The Role of Body Composition in Weight Loss and Weight Regain

When you embark on a weight loss diet something strange happens. Your body is not entirely happy to shed its fat. Instead, you start to lose lean tissue such as muscle and bone density.

A research study carried out in Denmark and reported in the American Journal of Clinical Nutrition in May 2002 found that when men dieted less than 60% of the weight lost was fat. The rest was lean tissues. When men regained weight only 24% of the weight they put back on was lean tissue – over 75% of the weight regained after weight loss was more fat. That means for people who yo-yo diet – living in a cycle of losing weight and putting it back on again – the lean tissues in their body are gradually being replaced by fat.

The same research showed that the picture for women is even worse! During the diet, 35% of the weight lost was lean tissue – initially less than for men. BUT on regaining weight only 15% was lean tissue. When women lost and then regained weight, lean tissue was not sufficiently restored – 85% of the weight regained was fat!

In this way, weight loss diets cause damage to your body composition and consequently to your health! Despite scientists reporting this in 2002, it took until 2011 for this to hit our mainstream headlines. Since then well-known branded diets have continually failed to respond, and the same problems are still being perpetuated.

Looking a little deeper at the issues of how body composition is key to preventing weight regain, the facts are clear – the vast majority of people who deliberately lose weight put it back on again! Regardless of how much weight is lost, research shows that a full 95% of all weight is put on again within 5 years. The same research links weight regain to body composition. So what’s going on?

The crux of this problem lies in the different ways in which lean tissue cells and fat cells function in the body.

Every cell in your body has a specific function – nerve cells, brain cells, heart cells, skin cells even fat cells all have a particular job to do, and they are programmed to do it! Now we don’t need to understand all those functions – we just need to understand two things. Lean tissue cells burn energy – they use the calories in the food we eat. Fat cells store energy – they burn none of the calories that we consume. So the fewer lean mass cells we have the fewer calories our bodies can burn before they are stored as body fat.

Let’s do a simple bit of maths! Imagine a body that needs 2000 calories a day just to function. Take away some lean tissue through dieting and at the end of the diet, the body needs less than 2000 calories a day to function because it has fewer cells capable of burning energy.

Resuming the same eating pattern as before the diet means the body simply cannot use as many calories as before the weight loss diet and has to store the excess as fat. Hey, presto – the body easily, and often quickly, puts on more fat as soon as a weight loss plan comes to an end and normal meal service is resumed!

Being aware of this makes all the difference – both during and after the weight loss program itself.

By choosing a weight loss program that preserves your lean tissues you can make sure your body composition doesn’t suffer. By maintaining lean tissues throughout weight loss you ensure you keep the cells with the ability to burn the calories in the food you eat. So when you have reached your target weight your body still needs the same number of calories afterward as it did before the weight loss program.

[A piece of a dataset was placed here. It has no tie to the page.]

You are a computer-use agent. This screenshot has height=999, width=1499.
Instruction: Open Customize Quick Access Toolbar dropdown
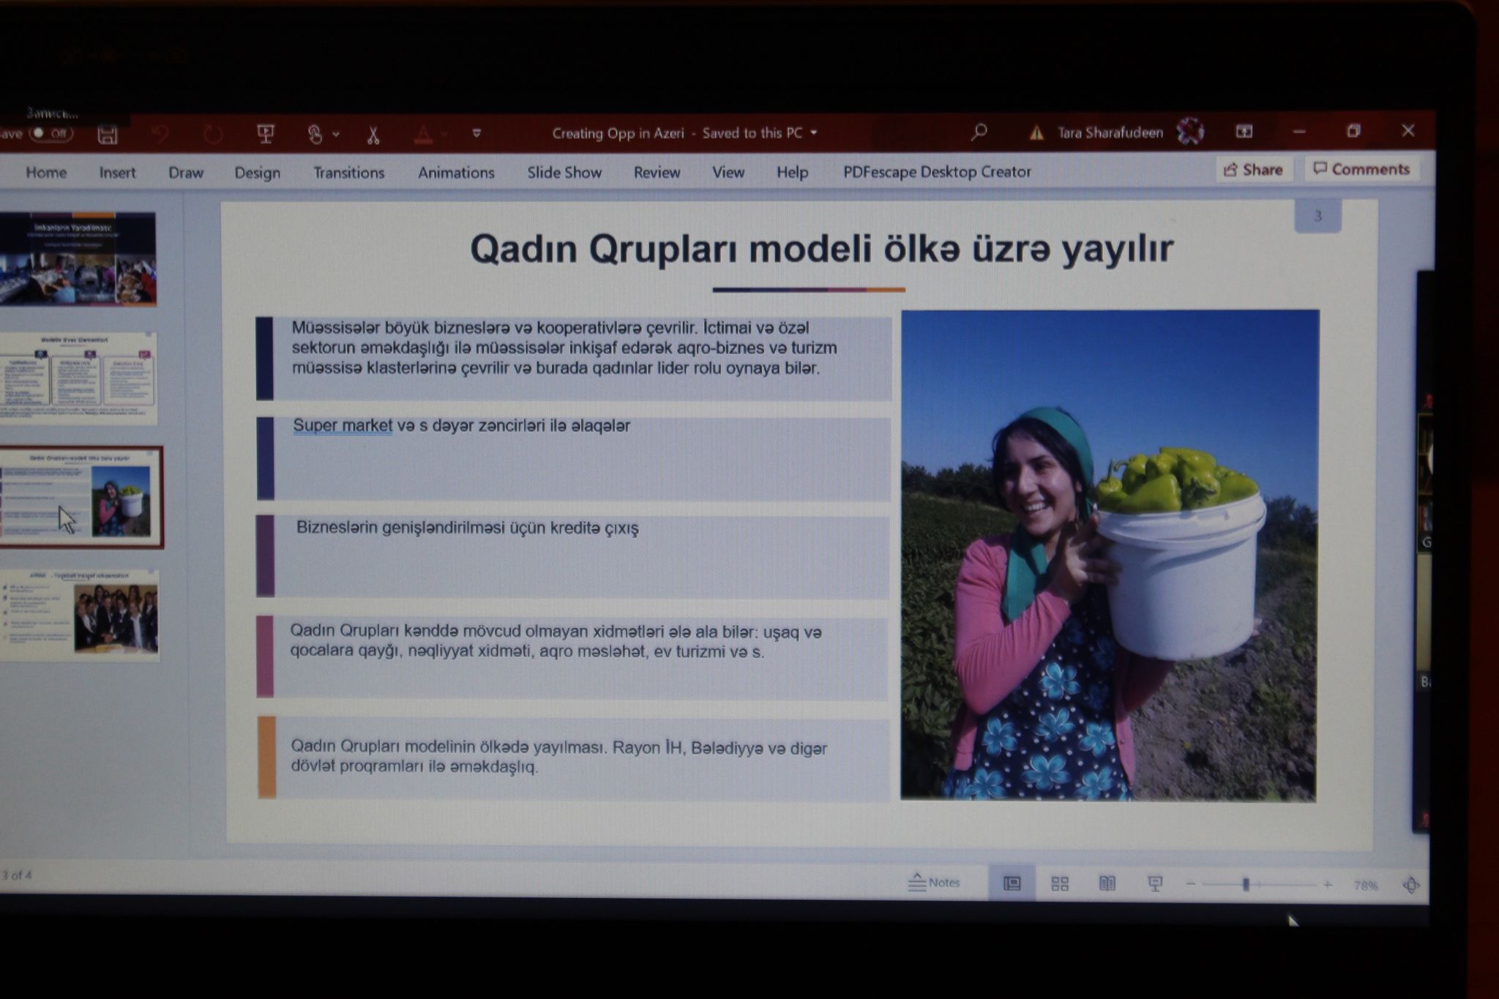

Have you ever followed a diet where it seems harder and slower to lose weight as you progress? That’s possibly an indicator that you are losing significant amounts of lean tissue. As you follow your program your body can tolerate fewer and fewer calories before weight loss starts to grind to a halt, to stop, and even to reverse!

Your body can only shed actual fat slowly – the faster the weight loss, the faster you lose lean tissues instead of fat! To break this cycle of weight loss and regain you simply must avoid unhealthy plans that promise you massive and rapid weight loss – don’t exercise discipline during your weight loss program, and you’ll pay the price later in-lbs of fat to regain!

Once you reach your target weight you still need to be mindful of the types of food you eat, even though you can have more of it! By knowing which nutrients slow down the rate at which calories are released into the body, you can make sure that the energy from those calories can be used steadily by the lean tissue cells to fuel their various functions before it is stored as fat again.

There are multiple factors involved in healthy weight loss and healthy weight regain. In summary, the number of calories is not the only factor to be considered: what those calories are made of is crucial to preserving, or even promoting health through weight loss.